Data for this task: Begin

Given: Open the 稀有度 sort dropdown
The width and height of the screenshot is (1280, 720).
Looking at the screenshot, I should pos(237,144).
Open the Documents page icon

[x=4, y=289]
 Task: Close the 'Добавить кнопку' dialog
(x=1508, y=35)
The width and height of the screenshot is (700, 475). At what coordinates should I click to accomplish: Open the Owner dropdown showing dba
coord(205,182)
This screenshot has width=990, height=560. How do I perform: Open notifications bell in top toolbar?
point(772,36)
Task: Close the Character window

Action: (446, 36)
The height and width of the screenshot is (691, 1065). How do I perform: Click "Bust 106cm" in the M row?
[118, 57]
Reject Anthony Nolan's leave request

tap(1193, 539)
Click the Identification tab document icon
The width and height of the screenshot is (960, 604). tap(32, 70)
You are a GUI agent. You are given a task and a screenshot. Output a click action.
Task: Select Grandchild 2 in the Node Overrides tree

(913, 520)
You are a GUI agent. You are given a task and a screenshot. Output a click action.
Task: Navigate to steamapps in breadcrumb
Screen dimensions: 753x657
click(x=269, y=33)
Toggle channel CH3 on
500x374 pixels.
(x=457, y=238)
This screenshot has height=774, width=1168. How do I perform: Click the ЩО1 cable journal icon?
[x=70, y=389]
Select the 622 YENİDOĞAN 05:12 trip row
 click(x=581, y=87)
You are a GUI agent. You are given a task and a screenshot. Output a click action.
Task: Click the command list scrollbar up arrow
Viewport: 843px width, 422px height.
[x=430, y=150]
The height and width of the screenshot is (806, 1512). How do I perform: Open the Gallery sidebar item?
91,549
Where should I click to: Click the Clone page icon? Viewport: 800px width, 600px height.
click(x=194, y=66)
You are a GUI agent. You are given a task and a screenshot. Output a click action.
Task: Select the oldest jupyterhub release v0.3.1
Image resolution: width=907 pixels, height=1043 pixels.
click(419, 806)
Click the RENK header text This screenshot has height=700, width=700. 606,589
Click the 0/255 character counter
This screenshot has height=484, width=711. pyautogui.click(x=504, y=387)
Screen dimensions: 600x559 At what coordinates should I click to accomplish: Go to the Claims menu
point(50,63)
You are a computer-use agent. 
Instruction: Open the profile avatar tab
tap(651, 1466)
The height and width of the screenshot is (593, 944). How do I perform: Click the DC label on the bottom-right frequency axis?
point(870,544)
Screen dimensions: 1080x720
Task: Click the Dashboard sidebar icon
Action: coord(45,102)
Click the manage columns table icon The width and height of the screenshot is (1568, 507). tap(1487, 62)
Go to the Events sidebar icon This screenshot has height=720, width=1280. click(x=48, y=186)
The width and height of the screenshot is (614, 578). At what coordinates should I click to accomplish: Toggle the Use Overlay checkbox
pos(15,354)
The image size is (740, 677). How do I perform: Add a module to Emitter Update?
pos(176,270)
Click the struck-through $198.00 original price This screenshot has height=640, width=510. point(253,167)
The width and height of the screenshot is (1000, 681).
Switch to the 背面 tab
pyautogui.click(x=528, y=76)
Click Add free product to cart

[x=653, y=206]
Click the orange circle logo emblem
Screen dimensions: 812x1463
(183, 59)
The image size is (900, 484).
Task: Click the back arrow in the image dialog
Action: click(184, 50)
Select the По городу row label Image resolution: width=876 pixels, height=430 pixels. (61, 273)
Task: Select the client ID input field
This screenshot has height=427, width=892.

Data for this task: End

Write out the full listing exactly as given.

Given: Open the 稀有度 sort dropdown
The width and height of the screenshot is (1280, 720).
Looking at the screenshot, I should pos(237,144).
Open the Documents page icon

[x=4, y=289]
 Task: Close the 'Добавить кнопку' dialog
(x=1508, y=35)
The width and height of the screenshot is (700, 475). At what coordinates should I click to accomplish: Open the Owner dropdown showing dba
coord(205,182)
This screenshot has width=990, height=560. How do I perform: Open notifications bell in top toolbar?
point(772,36)
Task: Close the Character window

Action: (446, 36)
The height and width of the screenshot is (691, 1065). How do I perform: Click "Bust 106cm" in the M row?
[118, 57]
Reject Anthony Nolan's leave request

tap(1193, 539)
Click the Identification tab document icon
The width and height of the screenshot is (960, 604). tap(32, 70)
You are a GUI agent. You are given a task and a screenshot. Output a click action.
Task: Select Grandchild 2 in the Node Overrides tree

(913, 520)
You are a GUI agent. You are given a task and a screenshot. Output a click action.
Task: Navigate to steamapps in breadcrumb
Screen dimensions: 753x657
click(x=269, y=33)
Toggle channel CH3 on
500x374 pixels.
(x=457, y=238)
This screenshot has height=774, width=1168. How do I perform: Click the ЩО1 cable journal icon?
[x=70, y=389]
Select the 622 YENİDOĞAN 05:12 trip row
 click(x=581, y=87)
You are a GUI agent. You are given a task and a screenshot. Output a click action.
Task: Click the command list scrollbar up arrow
Viewport: 843px width, 422px height.
[x=430, y=150]
The height and width of the screenshot is (806, 1512). How do I perform: Open the Gallery sidebar item?
91,549
Where should I click to: Click the Clone page icon? Viewport: 800px width, 600px height.
click(x=194, y=66)
You are a GUI agent. You are given a task and a screenshot. Output a click action.
Task: Select the oldest jupyterhub release v0.3.1
Image resolution: width=907 pixels, height=1043 pixels.
click(419, 806)
Click the RENK header text This screenshot has height=700, width=700. 606,589
Click the 0/255 character counter
This screenshot has height=484, width=711. pyautogui.click(x=504, y=387)
Screen dimensions: 600x559 At what coordinates should I click to accomplish: Go to the Claims menu
point(50,63)
You are a computer-use agent. 
Instruction: Open the profile avatar tab
tap(651, 1466)
The height and width of the screenshot is (593, 944). How do I perform: Click the DC label on the bottom-right frequency axis?
point(870,544)
Screen dimensions: 1080x720
Task: Click the Dashboard sidebar icon
Action: coord(45,102)
Click the manage columns table icon The width and height of the screenshot is (1568, 507). tap(1487, 62)
Go to the Events sidebar icon This screenshot has height=720, width=1280. click(x=48, y=186)
The width and height of the screenshot is (614, 578). At what coordinates should I click to accomplish: Toggle the Use Overlay checkbox
pos(15,354)
The image size is (740, 677). How do I perform: Add a module to Emitter Update?
pos(176,270)
Click the struck-through $198.00 original price This screenshot has height=640, width=510. point(253,167)
The width and height of the screenshot is (1000, 681).
Switch to the 背面 tab
pyautogui.click(x=528, y=76)
Click Add free product to cart

[x=653, y=206]
Click the orange circle logo emblem
Screen dimensions: 812x1463
(183, 59)
The image size is (900, 484).
Task: Click the back arrow in the image dialog
Action: click(184, 50)
Select the По городу row label Image resolution: width=876 pixels, height=430 pixels. (61, 273)
Task: Select the client ID input field
This screenshot has height=427, width=892.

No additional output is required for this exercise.